■ The task: A word-for-word repeat of all the data is the goal.

[Saved entries]
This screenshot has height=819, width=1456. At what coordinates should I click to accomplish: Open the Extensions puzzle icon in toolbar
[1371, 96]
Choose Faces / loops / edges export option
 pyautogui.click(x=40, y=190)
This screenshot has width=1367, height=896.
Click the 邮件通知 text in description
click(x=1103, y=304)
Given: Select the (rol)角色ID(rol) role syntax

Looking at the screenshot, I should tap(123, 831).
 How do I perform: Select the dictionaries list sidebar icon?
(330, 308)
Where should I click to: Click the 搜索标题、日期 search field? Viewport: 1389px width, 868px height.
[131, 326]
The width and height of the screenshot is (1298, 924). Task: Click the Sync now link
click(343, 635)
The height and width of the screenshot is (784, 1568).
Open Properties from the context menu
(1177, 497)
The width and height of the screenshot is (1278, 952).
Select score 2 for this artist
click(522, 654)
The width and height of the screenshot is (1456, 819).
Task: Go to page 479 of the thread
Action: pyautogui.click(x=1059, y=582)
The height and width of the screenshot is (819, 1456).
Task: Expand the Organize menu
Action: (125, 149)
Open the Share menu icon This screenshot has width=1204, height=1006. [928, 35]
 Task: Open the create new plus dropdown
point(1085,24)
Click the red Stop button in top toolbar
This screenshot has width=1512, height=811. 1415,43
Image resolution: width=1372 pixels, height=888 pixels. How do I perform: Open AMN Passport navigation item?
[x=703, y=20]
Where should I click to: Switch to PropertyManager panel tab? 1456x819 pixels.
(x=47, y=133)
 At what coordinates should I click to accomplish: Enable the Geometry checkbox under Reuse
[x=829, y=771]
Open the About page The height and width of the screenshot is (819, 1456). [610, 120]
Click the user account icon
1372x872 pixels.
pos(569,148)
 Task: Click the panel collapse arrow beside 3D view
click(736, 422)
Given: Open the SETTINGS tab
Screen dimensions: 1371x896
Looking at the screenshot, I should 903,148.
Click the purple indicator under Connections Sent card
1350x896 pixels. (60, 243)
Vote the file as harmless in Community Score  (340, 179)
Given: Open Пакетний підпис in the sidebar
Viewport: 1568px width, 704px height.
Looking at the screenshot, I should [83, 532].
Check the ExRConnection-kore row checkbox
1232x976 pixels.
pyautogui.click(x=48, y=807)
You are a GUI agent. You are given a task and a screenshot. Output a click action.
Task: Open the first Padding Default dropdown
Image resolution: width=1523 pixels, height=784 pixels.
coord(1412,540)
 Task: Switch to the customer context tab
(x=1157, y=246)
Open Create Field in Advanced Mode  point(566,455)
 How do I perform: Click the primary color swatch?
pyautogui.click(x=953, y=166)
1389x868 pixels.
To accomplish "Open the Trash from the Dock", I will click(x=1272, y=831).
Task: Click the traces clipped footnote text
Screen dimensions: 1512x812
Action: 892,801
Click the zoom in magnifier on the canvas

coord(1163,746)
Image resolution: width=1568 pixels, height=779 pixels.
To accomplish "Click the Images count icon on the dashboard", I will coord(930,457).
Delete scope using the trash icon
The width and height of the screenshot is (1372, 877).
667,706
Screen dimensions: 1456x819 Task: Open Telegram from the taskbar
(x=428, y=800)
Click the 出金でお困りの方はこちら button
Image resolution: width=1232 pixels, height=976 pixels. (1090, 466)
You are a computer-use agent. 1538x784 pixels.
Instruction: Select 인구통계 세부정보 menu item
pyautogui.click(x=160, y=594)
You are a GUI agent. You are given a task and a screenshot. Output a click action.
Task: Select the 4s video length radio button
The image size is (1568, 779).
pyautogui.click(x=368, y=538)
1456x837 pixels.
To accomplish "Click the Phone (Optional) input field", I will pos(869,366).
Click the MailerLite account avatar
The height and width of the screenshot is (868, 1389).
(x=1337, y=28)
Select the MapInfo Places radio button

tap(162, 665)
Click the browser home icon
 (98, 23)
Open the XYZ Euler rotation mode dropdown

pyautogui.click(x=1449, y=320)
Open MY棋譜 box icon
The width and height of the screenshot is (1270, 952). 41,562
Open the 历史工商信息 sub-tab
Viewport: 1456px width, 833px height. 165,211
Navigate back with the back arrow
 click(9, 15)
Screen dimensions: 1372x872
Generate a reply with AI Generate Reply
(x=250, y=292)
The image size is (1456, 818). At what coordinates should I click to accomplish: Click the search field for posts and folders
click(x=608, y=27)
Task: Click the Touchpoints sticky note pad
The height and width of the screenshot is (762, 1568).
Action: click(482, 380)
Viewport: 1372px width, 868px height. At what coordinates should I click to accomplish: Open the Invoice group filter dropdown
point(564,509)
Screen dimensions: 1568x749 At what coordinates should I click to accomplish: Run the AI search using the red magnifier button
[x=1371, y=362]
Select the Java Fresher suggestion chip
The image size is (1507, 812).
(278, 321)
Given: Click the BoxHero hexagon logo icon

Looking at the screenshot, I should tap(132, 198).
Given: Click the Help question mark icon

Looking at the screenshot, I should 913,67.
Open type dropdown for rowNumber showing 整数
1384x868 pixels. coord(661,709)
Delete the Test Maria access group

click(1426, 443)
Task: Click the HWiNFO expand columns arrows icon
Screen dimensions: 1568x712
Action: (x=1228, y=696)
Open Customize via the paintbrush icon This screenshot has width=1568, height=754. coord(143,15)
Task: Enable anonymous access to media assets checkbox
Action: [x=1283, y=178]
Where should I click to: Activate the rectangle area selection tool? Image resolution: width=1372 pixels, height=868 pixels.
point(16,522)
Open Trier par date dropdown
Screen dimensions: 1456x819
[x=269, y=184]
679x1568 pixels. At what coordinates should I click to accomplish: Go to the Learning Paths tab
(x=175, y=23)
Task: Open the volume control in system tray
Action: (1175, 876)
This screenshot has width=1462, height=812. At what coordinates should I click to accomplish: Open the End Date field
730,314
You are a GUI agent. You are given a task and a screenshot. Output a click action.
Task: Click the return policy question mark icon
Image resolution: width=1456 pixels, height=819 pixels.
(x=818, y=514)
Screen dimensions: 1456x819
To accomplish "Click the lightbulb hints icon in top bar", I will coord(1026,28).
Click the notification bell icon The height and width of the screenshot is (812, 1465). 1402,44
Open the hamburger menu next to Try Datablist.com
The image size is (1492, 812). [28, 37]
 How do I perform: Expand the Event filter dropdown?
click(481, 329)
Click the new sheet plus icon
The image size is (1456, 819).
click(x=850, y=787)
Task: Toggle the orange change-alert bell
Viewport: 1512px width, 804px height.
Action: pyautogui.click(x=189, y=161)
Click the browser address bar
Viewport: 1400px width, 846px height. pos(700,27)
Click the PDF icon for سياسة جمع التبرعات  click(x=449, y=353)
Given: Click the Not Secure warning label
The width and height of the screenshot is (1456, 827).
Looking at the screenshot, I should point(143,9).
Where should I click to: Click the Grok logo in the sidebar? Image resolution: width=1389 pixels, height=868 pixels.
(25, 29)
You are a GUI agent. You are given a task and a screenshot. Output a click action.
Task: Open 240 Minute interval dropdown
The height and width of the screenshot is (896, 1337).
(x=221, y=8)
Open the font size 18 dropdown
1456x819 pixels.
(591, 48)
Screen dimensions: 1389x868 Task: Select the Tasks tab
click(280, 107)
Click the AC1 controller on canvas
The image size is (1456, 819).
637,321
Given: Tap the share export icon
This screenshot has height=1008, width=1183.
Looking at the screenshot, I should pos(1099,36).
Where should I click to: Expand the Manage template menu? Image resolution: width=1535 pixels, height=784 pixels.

■ Exercise solution:
This screenshot has height=819, width=1456. At what coordinates should I click to accomplish: Open the Extensions puzzle icon in toolbar
[1371, 96]
Choose Faces / loops / edges export option
 pyautogui.click(x=40, y=190)
This screenshot has width=1367, height=896.
Click the 邮件通知 text in description
click(x=1103, y=304)
Given: Select the (rol)角色ID(rol) role syntax

Looking at the screenshot, I should tap(123, 831).
 How do I perform: Select the dictionaries list sidebar icon?
(330, 308)
Where should I click to: Click the 搜索标题、日期 search field? Viewport: 1389px width, 868px height.
[131, 326]
The width and height of the screenshot is (1298, 924). Task: Click the Sync now link
click(343, 635)
The height and width of the screenshot is (784, 1568).
Open Properties from the context menu
(1177, 497)
The width and height of the screenshot is (1278, 952).
Select score 2 for this artist
click(522, 654)
The width and height of the screenshot is (1456, 819).
Task: Go to page 479 of the thread
Action: pyautogui.click(x=1059, y=582)
The height and width of the screenshot is (819, 1456).
Task: Expand the Organize menu
Action: (125, 149)
Open the Share menu icon This screenshot has width=1204, height=1006. [928, 35]
 Task: Open the create new plus dropdown
point(1085,24)
Click the red Stop button in top toolbar
This screenshot has width=1512, height=811. 1415,43
Image resolution: width=1372 pixels, height=888 pixels. How do I perform: Open AMN Passport navigation item?
[x=703, y=20]
Where should I click to: Switch to PropertyManager panel tab? 1456x819 pixels.
(x=47, y=133)
 At what coordinates should I click to accomplish: Enable the Geometry checkbox under Reuse
[x=829, y=771]
Open the About page The height and width of the screenshot is (819, 1456). [610, 120]
Click the user account icon
1372x872 pixels.
pos(569,148)
 Task: Click the panel collapse arrow beside 3D view
click(736, 422)
Given: Open the SETTINGS tab
Screen dimensions: 1371x896
Looking at the screenshot, I should 903,148.
Click the purple indicator under Connections Sent card
1350x896 pixels. (60, 243)
Vote the file as harmless in Community Score  (340, 179)
Given: Open Пакетний підпис in the sidebar
Viewport: 1568px width, 704px height.
Looking at the screenshot, I should [83, 532].
Check the ExRConnection-kore row checkbox
1232x976 pixels.
pyautogui.click(x=48, y=807)
You are a GUI agent. You are given a task and a screenshot. Output a click action.
Task: Open the first Padding Default dropdown
Image resolution: width=1523 pixels, height=784 pixels.
coord(1412,540)
 Task: Switch to the customer context tab
(x=1157, y=246)
Open Create Field in Advanced Mode  point(566,455)
 How do I perform: Click the primary color swatch?
pyautogui.click(x=953, y=166)
1389x868 pixels.
To accomplish "Open the Trash from the Dock", I will click(x=1272, y=831).
Task: Click the traces clipped footnote text
Screen dimensions: 1512x812
Action: 892,801
Click the zoom in magnifier on the canvas

coord(1163,746)
Image resolution: width=1568 pixels, height=779 pixels.
To accomplish "Click the Images count icon on the dashboard", I will coord(930,457).
Delete scope using the trash icon
The width and height of the screenshot is (1372, 877).
667,706
Screen dimensions: 1456x819 Task: Open Telegram from the taskbar
(x=428, y=800)
Click the 出金でお困りの方はこちら button
Image resolution: width=1232 pixels, height=976 pixels. (1090, 466)
You are a computer-use agent. 1538x784 pixels.
Instruction: Select 인구통계 세부정보 menu item
pyautogui.click(x=160, y=594)
You are a GUI agent. You are given a task and a screenshot. Output a click action.
Task: Select the 4s video length radio button
The image size is (1568, 779).
pyautogui.click(x=368, y=538)
1456x837 pixels.
To accomplish "Click the Phone (Optional) input field", I will pos(869,366).
Click the MailerLite account avatar
The height and width of the screenshot is (868, 1389).
(x=1337, y=28)
Select the MapInfo Places radio button

tap(162, 665)
Click the browser home icon
 (98, 23)
Open the XYZ Euler rotation mode dropdown

pyautogui.click(x=1449, y=320)
Open MY棋譜 box icon
The width and height of the screenshot is (1270, 952). 41,562
Open the 历史工商信息 sub-tab
Viewport: 1456px width, 833px height. 165,211
Navigate back with the back arrow
 click(9, 15)
Screen dimensions: 1372x872
Generate a reply with AI Generate Reply
(x=250, y=292)
The image size is (1456, 818). At what coordinates should I click to accomplish: Click the search field for posts and folders
click(x=608, y=27)
Task: Click the Touchpoints sticky note pad
The height and width of the screenshot is (762, 1568).
Action: click(482, 380)
Viewport: 1372px width, 868px height. At what coordinates should I click to accomplish: Open the Invoice group filter dropdown
point(564,509)
Screen dimensions: 1568x749 At what coordinates should I click to accomplish: Run the AI search using the red magnifier button
[x=1371, y=362]
Select the Java Fresher suggestion chip
The image size is (1507, 812).
(278, 321)
Given: Click the BoxHero hexagon logo icon

Looking at the screenshot, I should tap(132, 198).
Given: Click the Help question mark icon

Looking at the screenshot, I should 913,67.
Open type dropdown for rowNumber showing 整数
1384x868 pixels. coord(661,709)
Delete the Test Maria access group

click(1426, 443)
Task: Click the HWiNFO expand columns arrows icon
Screen dimensions: 1568x712
Action: (x=1228, y=696)
Open Customize via the paintbrush icon This screenshot has width=1568, height=754. coord(143,15)
Task: Enable anonymous access to media assets checkbox
Action: [x=1283, y=178]
Where should I click to: Activate the rectangle area selection tool? Image resolution: width=1372 pixels, height=868 pixels.
point(16,522)
Open Trier par date dropdown
Screen dimensions: 1456x819
[x=269, y=184]
679x1568 pixels. At what coordinates should I click to accomplish: Go to the Learning Paths tab
(x=175, y=23)
Task: Open the volume control in system tray
Action: (1175, 876)
This screenshot has width=1462, height=812. At what coordinates should I click to accomplish: Open the End Date field
730,314
You are a GUI agent. You are given a task and a screenshot. Output a click action.
Task: Click the return policy question mark icon
Image resolution: width=1456 pixels, height=819 pixels.
(x=818, y=514)
Screen dimensions: 1456x819
To accomplish "Click the lightbulb hints icon in top bar", I will coord(1026,28).
Click the notification bell icon The height and width of the screenshot is (812, 1465). 1402,44
Open the hamburger menu next to Try Datablist.com
The image size is (1492, 812). [28, 37]
 How do I perform: Expand the Event filter dropdown?
click(481, 329)
Click the new sheet plus icon
The image size is (1456, 819).
click(x=850, y=787)
Task: Toggle the orange change-alert bell
Viewport: 1512px width, 804px height.
Action: pyautogui.click(x=189, y=161)
Click the browser address bar
Viewport: 1400px width, 846px height. pos(700,27)
Click the PDF icon for سياسة جمع التبرعات  click(x=449, y=353)
Given: Click the Not Secure warning label
The width and height of the screenshot is (1456, 827).
Looking at the screenshot, I should point(143,9).
Where should I click to: Click the Grok logo in the sidebar? Image resolution: width=1389 pixels, height=868 pixels.
(25, 29)
You are a GUI agent. You are given a task and a screenshot. Output a click action.
Task: Open 240 Minute interval dropdown
The height and width of the screenshot is (896, 1337).
(x=221, y=8)
Open the font size 18 dropdown
1456x819 pixels.
(591, 48)
Screen dimensions: 1389x868 Task: Select the Tasks tab
click(280, 107)
Click the AC1 controller on canvas
The image size is (1456, 819).
637,321
Given: Tap the share export icon
This screenshot has height=1008, width=1183.
Looking at the screenshot, I should pos(1099,36).
Where should I click to: Expand the Manage template menu? Image resolution: width=1535 pixels, height=784 pixels.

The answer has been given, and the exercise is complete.